**WHAT THE EXERCISE ASKS**
The result should be the lines from the one that contains "Instruction: Open the" to the final line of the entries below, copied exactly and with no pictures.

**DATA FOR ANALYSIS**

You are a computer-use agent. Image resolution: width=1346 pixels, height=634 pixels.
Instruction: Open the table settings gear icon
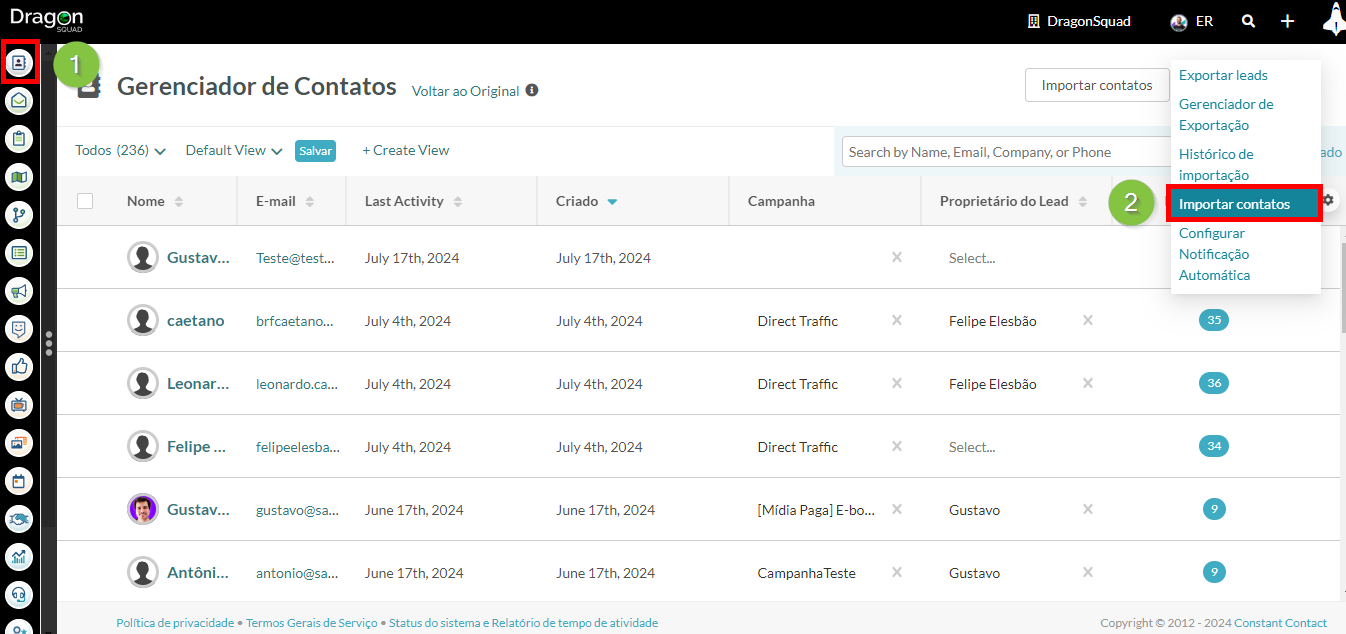coord(1328,201)
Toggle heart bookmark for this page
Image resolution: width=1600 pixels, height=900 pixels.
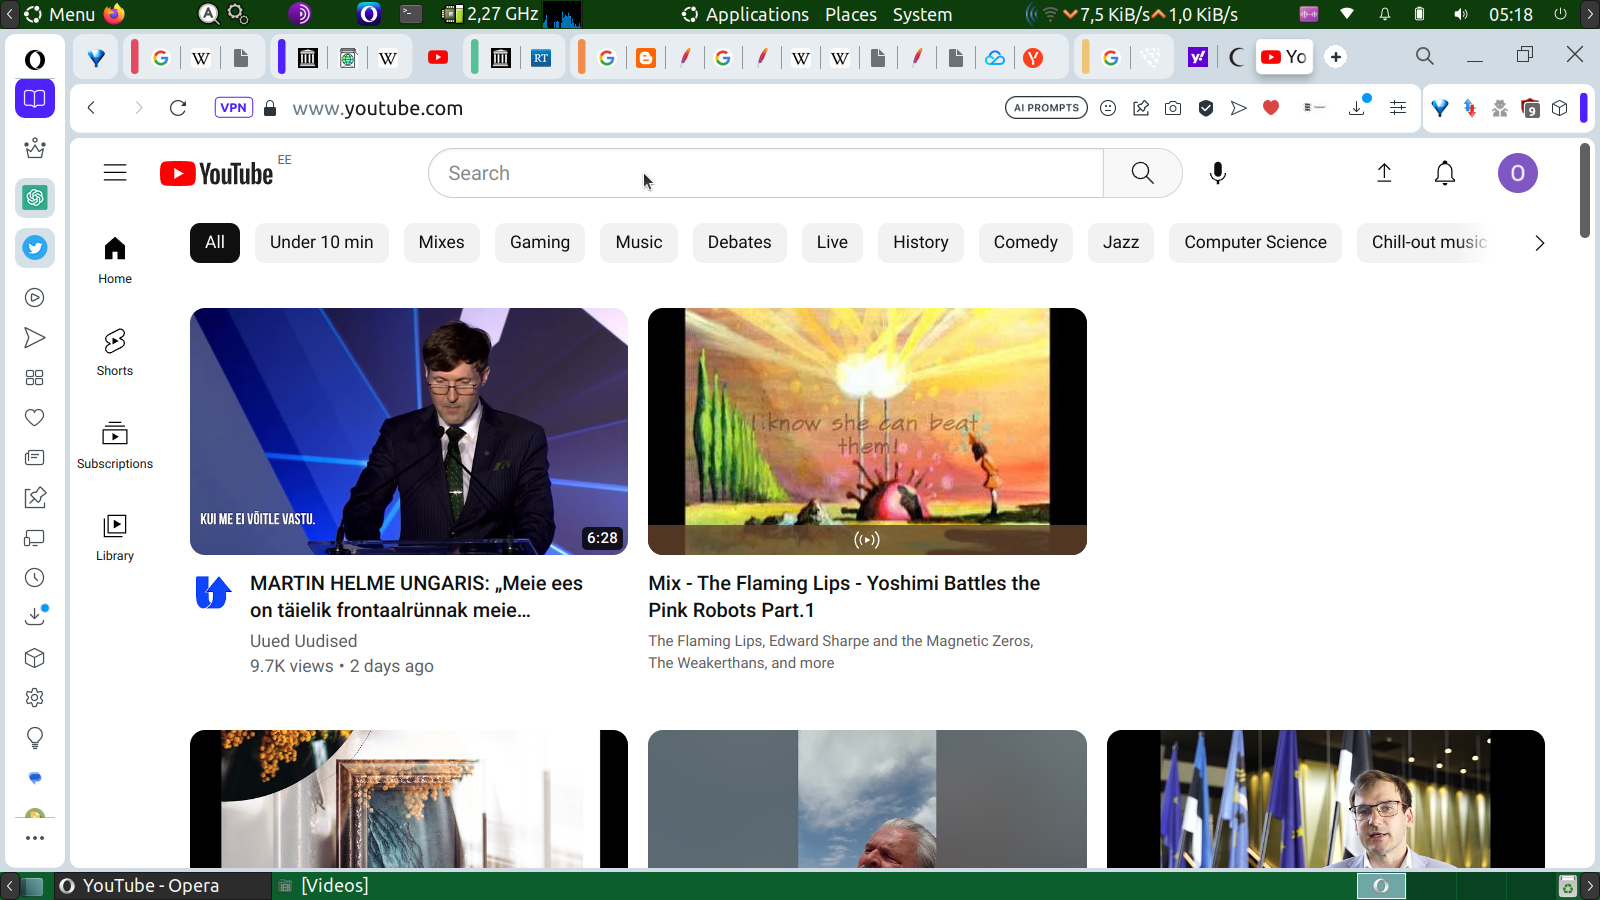pyautogui.click(x=1271, y=108)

**OUTPUT**
Instruction: Open the table settings gear icon
coord(1328,201)
Toggle heart bookmark for this page
Image resolution: width=1600 pixels, height=900 pixels.
pyautogui.click(x=1271, y=108)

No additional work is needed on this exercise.